Mrs. Clinton’s concern about Agent Orange continued during her tenure as a US Senator and Secretary of State. During her historic visit to Vietnam she met with officials to discuss joint efforts to continue to clear sites that had been contaminated by the poison and medical responses to the health problems it caused.

Michelle Obama

The First Lady addresses troops at Fort Lejeune in April 2011 as part of her Joining Forces campaign.

The First Lady addresses troops at Fort Lejeune in April 2011 as part of her Joining Forces campaign. (The White House)

It was during her husband’s initial presidential campaign that Michelle Obama first learned of the often desperate needs of families of active military personnel in the Iraqi War and Afghani War, and continuing US military presence and promised to make their struggle part of her agenda if her husband was elected.

Within weeks of becoming First Lady, she began to tour US bases and engage with military families to assess the greatest problems of housing, education, childcare and food in the context of cost-of-living rises and slashed federal budgets, initially visiting North Carolina’s Fort Bragg.

“These are people who are willing to send their loved ones off to perhaps give their lives, the ultimate sacrifice, yet they’re living back at home on food stamps.

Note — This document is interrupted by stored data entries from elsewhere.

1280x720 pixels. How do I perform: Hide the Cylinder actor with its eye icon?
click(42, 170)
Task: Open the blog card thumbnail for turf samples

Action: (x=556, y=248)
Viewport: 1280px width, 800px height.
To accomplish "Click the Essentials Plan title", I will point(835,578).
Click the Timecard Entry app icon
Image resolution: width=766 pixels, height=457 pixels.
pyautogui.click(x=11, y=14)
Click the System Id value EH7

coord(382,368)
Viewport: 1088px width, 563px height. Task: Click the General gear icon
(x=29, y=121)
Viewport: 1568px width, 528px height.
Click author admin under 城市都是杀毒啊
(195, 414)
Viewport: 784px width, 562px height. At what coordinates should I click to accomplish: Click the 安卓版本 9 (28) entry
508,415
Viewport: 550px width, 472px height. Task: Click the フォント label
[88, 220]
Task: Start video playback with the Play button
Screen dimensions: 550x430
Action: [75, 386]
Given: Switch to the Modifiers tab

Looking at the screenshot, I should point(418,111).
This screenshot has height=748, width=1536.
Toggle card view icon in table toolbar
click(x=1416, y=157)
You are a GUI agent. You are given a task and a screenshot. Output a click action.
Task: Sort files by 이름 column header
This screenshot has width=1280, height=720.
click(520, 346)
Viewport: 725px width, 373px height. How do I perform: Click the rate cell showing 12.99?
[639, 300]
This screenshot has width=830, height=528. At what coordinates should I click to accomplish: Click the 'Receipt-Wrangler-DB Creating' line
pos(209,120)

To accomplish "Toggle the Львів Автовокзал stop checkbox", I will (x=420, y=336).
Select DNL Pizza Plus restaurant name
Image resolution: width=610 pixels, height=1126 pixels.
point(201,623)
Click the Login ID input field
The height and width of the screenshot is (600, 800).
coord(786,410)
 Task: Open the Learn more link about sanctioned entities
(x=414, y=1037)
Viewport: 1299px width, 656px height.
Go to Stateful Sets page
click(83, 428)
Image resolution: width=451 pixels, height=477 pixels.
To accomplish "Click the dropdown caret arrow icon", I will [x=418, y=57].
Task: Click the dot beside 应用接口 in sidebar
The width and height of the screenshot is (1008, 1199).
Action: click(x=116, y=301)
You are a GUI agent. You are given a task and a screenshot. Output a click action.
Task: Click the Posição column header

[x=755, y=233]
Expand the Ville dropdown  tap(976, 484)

It’s not right and it’s not where we should be as a nation,” she observed.

She successfully advocated for a three percent increase in the Administration’s 2011 budget, a total of $8.8 billion, and made the case for coverage of mental health care for returning military personnel and their families ($1.9 billion), military base childcare ($1.3 billion), spousal career development ($84 million) and necessary Coast Guard housing ($14 million).

In seeking to fulfill the President’s directive of engaging the private sector in the effort, she created”Joining Forces” to advance the goal of increasing support for military families’ employment, education, and wellness as well as mount a public awareness campaign of the needs.